What are we encoding, when we speak of a finite set?

Given that there is a bijective map from a finite set with \(N\) elements to \([1,N]\), without loss of generality we may focus on encoding \([1,N]\). Now, encoding the structure of a set requires identifying the properties that its members have in common. So one correct definition of \([1,N]\) is given by:

\begin{equation} [1,N] = \{n: 1 \leq n \leq N\} \end{equation}

and crucially, the definition of a finite set is permutation invariant so we have:

\begin{equation} [1,N] = \bigcap_{\sigma \in S_N} \{\sigma \circ \{n\}_{n=1}^N\} \end{equation}

where \(\lvert S_N \rvert = N!\)

It follows that the minimum description length of \([1,N]\) is the program \(f\) which given the empty string \(\epsilon\) returns a sequence sampled uniformly from \(\{\sigma \circ \{n\}_{n=1}^N\}_{\sigma \in S_N}\). This implies that \(f\) comes equipped with a pseudo-RNG and that \(f\) has a representation of all \(N!\) permutations in \(S_N\).

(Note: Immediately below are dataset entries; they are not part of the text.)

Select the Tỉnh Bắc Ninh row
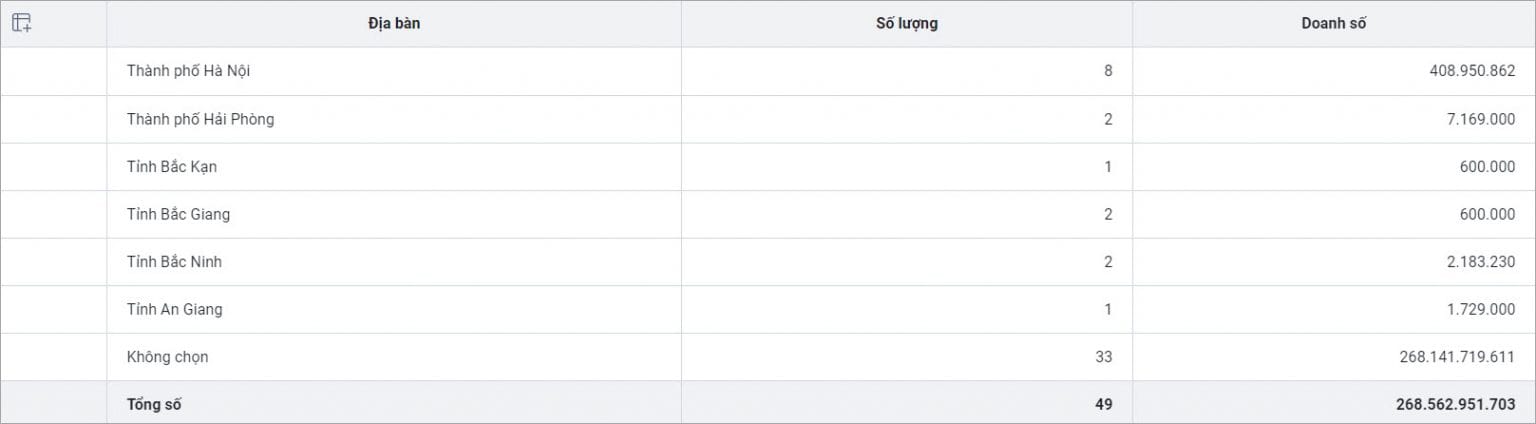 (768, 262)
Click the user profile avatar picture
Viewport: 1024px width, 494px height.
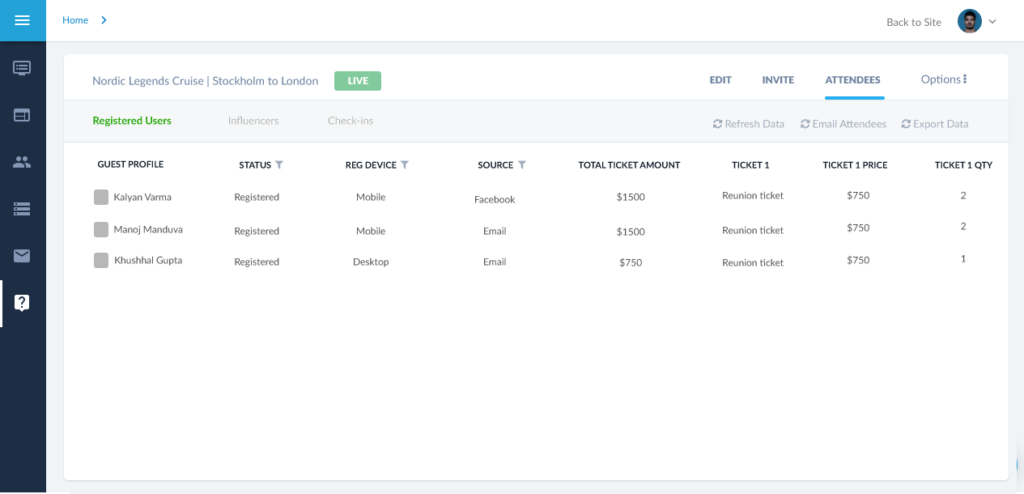[969, 21]

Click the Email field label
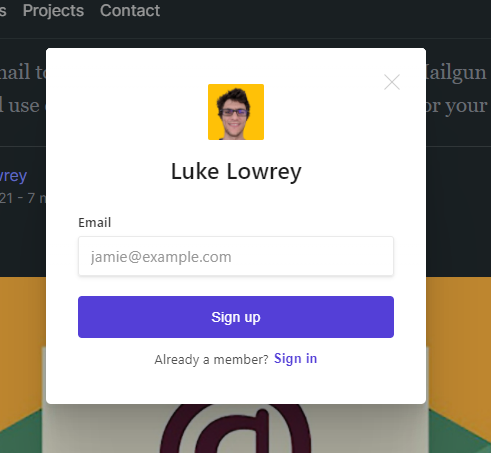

A proof via the product formula:

If we define the computable function \(f\),

\begin{equation} \forall A \subset \mathbb{N}, f \circ A = \prod_i a_i \end{equation}

for a fixed Universal Turing Machine \(U\),

\begin{equation} K_U(f \circ A) \leq K_U(A) + \text{Cst} \end{equation}

where \(K_U(f) = \text{Cst}\).

Now, an integer \(N\) is incompressible if \(K_U(N) \sim \ln N\) so we may deduce the following upper and lower bounds on \(K_U([1,N])\):

\begin{equation} K_U(N!) + \text{Cst} \leq K_U([1,N]) \leq N \cdot \ln N - N \end{equation}

so it follows that for large \(N\):

\begin{equation} K_U([1,N]) \sim N \cdot \ln N - N \end{equation}

A proof using the Symmetric Group \(S_N\):

The reader may observe that the product of an integer-indexed set \(A\) is invariant to permutations of \(A\) so if we define the set:

\begin{equation} \Sigma = \{\sigma \circ [1,N]\}_{\sigma \in S_N} \end{equation}

where \(S_N\) denotes the symmetric group, we must have:

\begin{equation} \forall x,y \in \Sigma, K_U(x) = K_U(y) \end{equation}

and so if we define the random variable \(X\) sampled uniformly from \(\Sigma\), the fact that the expected Kolmogorov Complexity equals its Shannon entropy implies:

\begin{equation} K_U([1,N]) = \frac{1}{|\Sigma|} \sum_{i=1}^{|\Sigma|} K_U(\sigma_i \circ [1,N]) \sim H(X) \end{equation}

where for large \(N\),

\begin{equation} H(X) = \ln |\Sigma| \sim N \cdot \ln N - N \end{equation}

due to Stirling’s log-factorial approximation.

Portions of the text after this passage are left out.